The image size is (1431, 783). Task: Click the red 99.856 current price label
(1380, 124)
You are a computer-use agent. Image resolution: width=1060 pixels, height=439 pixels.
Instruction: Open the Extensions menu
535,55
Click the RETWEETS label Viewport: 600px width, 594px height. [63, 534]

══════════

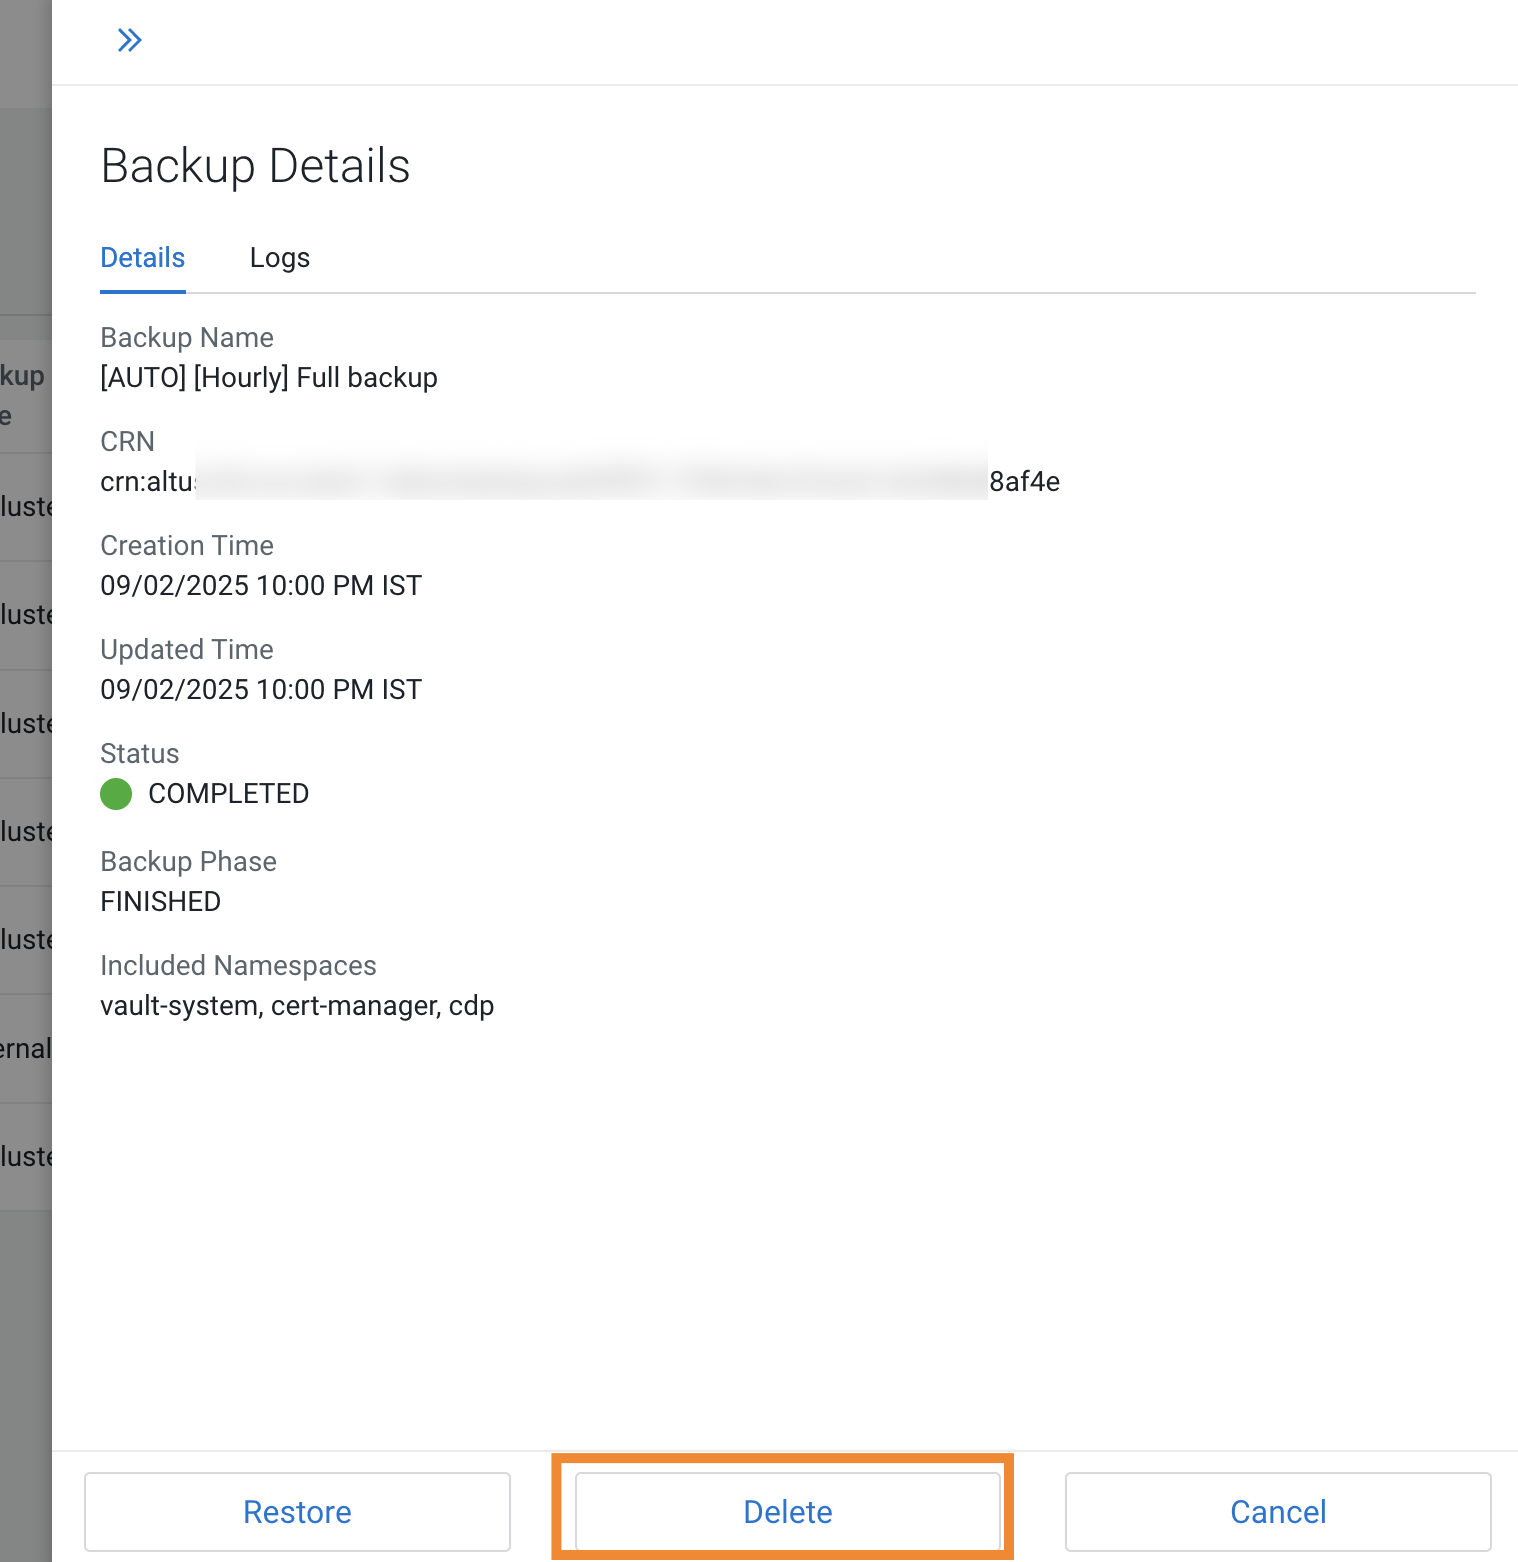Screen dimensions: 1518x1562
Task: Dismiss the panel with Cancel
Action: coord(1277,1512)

══════════

Where the listing above reaches the line that contains "You are a computer-use", start retyping, and finish with the line that contains "Click the RETWEETS"; reproduce those lines exactly and no others.

You are a computer-use agent. Image resolution: width=1060 pixels, height=439 pixels.
Instruction: Open the Extensions menu
535,55
Click the RETWEETS label Viewport: 600px width, 594px height. [63, 534]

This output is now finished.